__DESCRIPTION OF THE TASK__:
Identify and pull out each line of the entries in which "will" occurs.

-- INPUT follows --

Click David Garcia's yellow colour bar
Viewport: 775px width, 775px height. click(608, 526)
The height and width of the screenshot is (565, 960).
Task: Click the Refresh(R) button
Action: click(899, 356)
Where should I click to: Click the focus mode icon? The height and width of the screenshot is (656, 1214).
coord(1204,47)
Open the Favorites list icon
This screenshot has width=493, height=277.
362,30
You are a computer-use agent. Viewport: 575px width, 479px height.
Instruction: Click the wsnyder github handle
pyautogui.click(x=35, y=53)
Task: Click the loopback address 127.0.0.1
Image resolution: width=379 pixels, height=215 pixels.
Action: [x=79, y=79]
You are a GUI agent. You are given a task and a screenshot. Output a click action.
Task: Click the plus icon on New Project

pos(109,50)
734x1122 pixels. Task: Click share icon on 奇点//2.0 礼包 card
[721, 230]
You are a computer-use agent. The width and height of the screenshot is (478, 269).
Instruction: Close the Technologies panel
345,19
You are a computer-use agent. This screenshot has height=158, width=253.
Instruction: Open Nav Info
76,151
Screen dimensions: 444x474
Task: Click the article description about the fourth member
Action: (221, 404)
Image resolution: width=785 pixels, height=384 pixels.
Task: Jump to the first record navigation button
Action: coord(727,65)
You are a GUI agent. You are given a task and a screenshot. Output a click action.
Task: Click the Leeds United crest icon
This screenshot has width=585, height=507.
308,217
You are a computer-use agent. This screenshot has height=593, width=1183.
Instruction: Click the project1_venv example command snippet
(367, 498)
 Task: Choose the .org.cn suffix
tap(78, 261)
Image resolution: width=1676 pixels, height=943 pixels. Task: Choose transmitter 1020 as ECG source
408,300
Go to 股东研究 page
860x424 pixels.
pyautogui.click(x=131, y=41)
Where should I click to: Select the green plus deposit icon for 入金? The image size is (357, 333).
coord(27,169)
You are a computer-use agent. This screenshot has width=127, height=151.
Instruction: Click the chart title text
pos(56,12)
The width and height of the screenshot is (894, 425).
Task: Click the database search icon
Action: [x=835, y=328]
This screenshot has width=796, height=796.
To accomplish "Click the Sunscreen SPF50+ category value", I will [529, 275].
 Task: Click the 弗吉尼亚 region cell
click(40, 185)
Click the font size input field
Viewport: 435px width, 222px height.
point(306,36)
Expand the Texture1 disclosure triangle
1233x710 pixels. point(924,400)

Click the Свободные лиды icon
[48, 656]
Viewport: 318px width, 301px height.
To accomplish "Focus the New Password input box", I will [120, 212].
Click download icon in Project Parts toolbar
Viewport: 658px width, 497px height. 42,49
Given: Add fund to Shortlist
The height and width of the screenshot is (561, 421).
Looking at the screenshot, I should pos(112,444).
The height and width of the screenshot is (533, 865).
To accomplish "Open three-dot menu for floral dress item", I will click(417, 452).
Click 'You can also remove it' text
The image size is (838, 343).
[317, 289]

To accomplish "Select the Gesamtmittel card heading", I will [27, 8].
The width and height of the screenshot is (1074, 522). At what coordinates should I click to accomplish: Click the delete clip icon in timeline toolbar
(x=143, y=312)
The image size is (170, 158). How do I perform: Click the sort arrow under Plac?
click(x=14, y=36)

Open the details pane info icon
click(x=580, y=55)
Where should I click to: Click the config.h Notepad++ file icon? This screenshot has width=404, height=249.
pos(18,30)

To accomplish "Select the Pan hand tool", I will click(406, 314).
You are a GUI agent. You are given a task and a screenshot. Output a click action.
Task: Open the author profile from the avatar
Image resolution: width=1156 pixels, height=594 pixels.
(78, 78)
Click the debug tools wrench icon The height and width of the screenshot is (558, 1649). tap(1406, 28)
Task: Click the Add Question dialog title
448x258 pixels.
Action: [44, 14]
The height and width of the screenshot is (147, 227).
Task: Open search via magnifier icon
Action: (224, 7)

-- INPUT concluded --

__EXERCISE ANSWER__:
To accomplish "Click the Sunscreen SPF50+ category value", I will [529, 275].
To accomplish "Focus the New Password input box", I will [120, 212].
To accomplish "Open three-dot menu for floral dress item", I will click(417, 452).
To accomplish "Select the Gesamtmittel card heading", I will [27, 8].
To accomplish "Select the Pan hand tool", I will click(406, 314).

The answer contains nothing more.